Carlton Cuse is still upset over the show's premature cancellation

In "The History of Brisco County," Carlton Cuse admits that his immediate reaction to the news of the cancellation of "The Adventures of Brisco County, Jr." was tangible relief. Because this exhausting, all-consuming endeavor was over, he could finally relax. A few weeks later, though, deep mourning overtook that relief and he began to grieve for the ambitious project that gave him his first-ever experience as a showrunner (via The Gregg Sutter Website). What's more, in a 2014 interview with Vulture, Cuse reveals he's still upset over the cancellation.

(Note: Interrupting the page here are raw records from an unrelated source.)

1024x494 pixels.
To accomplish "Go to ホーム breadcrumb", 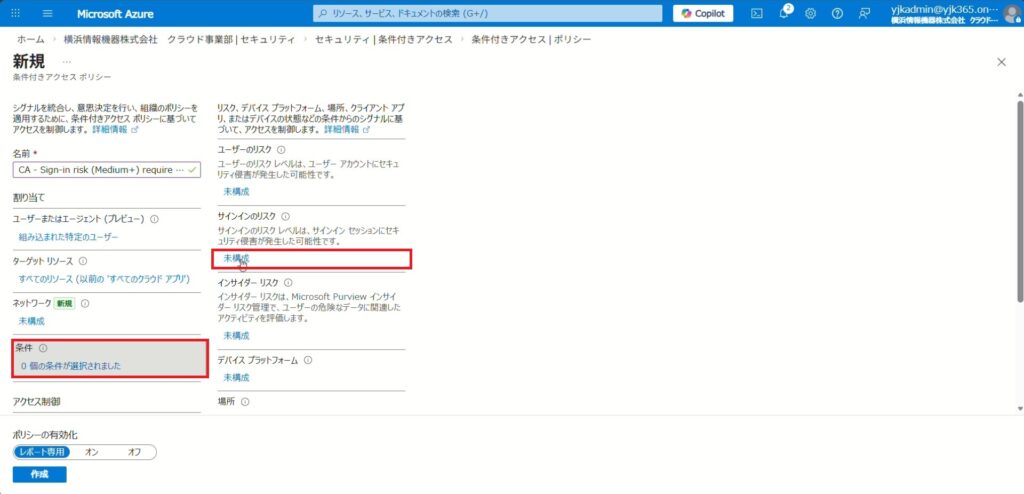I will click(29, 39).
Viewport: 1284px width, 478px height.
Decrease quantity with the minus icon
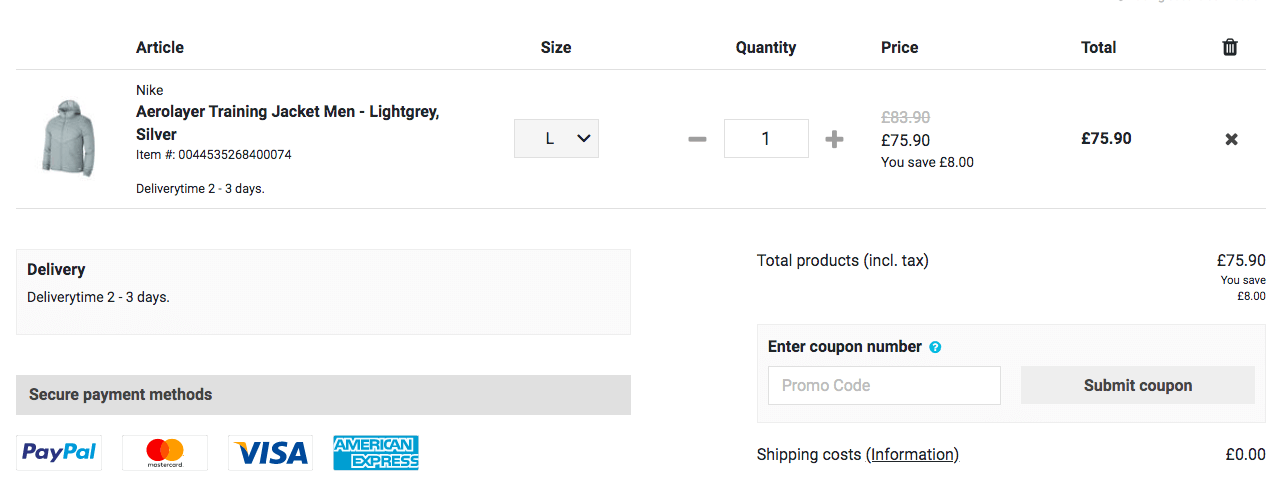697,139
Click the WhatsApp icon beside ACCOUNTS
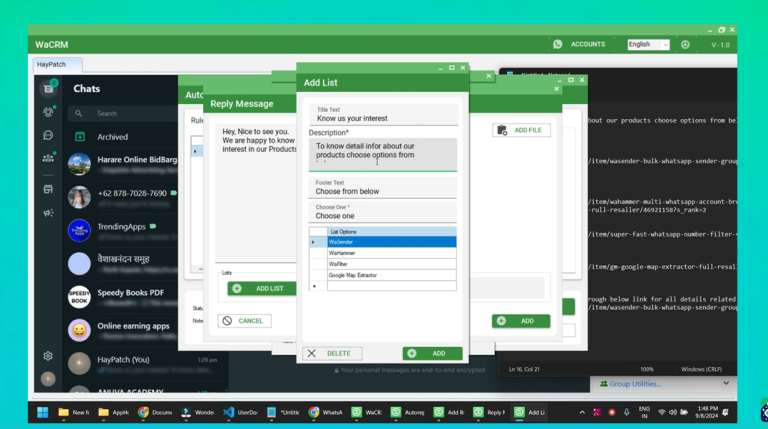 557,44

During his conversation with Bruce Campbell in the "Pilot Commentary," he laments that their Friday night timeslot essentially doomed the show. He goes on to talk about TNT buying the rights and using the series for Saturday morning entertainment, which was a perfect choice considering the old serials the show was modeled after also aired on Saturday mornings. From there, Cuse reveals that, despite Fox's initial interest and enthusiasm, the network "struggled to figure out what the show was," thus sealing its unfortunate fate.

Still, just as it did for Campbell, "The Adventures of Brisco County, Jr." opened up a lot of doors for Cuse, essentially launching his lucrative career in television.

Bruce Campbell fully supports a reboot

On April Fool's Day in 2020, Campbell made a Twitter post teasing the revival of "The Adventures of Brisco County, Jr." The faux news garnered a lot of excitement. In fact, it generated so much interest that Campbell later apologized in another tweet for viciously dashing everyone's hopes before declaring his full support for a reboot (via Horror Geek Life). We're happy to report that he didn't completely lead us on. In late July of that same year, many "The Adventures of Brisco County, Jr." veterans, including (but not limited to) Bruce Campbell, Kelly Rutherford, Christian Clemenson, John Pyper-Ferguson, and Carlton Cuse, came together — through the wonders of the Internet due to COVID lockdown restrictions — for a live table reading of the show's pilot episode (via MovieWeb).

What's more, in a 2021 interview with TV Goodness, Campbell reiterates his enthusiasm for an actual reboot or revival. He even gives us a sense of what a series like that might look like, envisioning a "passing of the torch" type of story and saying, "'Brisco' would be a lot of fun because you would update it. It would be in the 1920s instead of the 2020s and you can do the new gadgets of the new era, but then you'd have the next generation of Brisco and Bowler, the potential offspring of those two who can carry on the adventures. There's so many ways to go."

We can only hope that such a series might grace our screens in the future!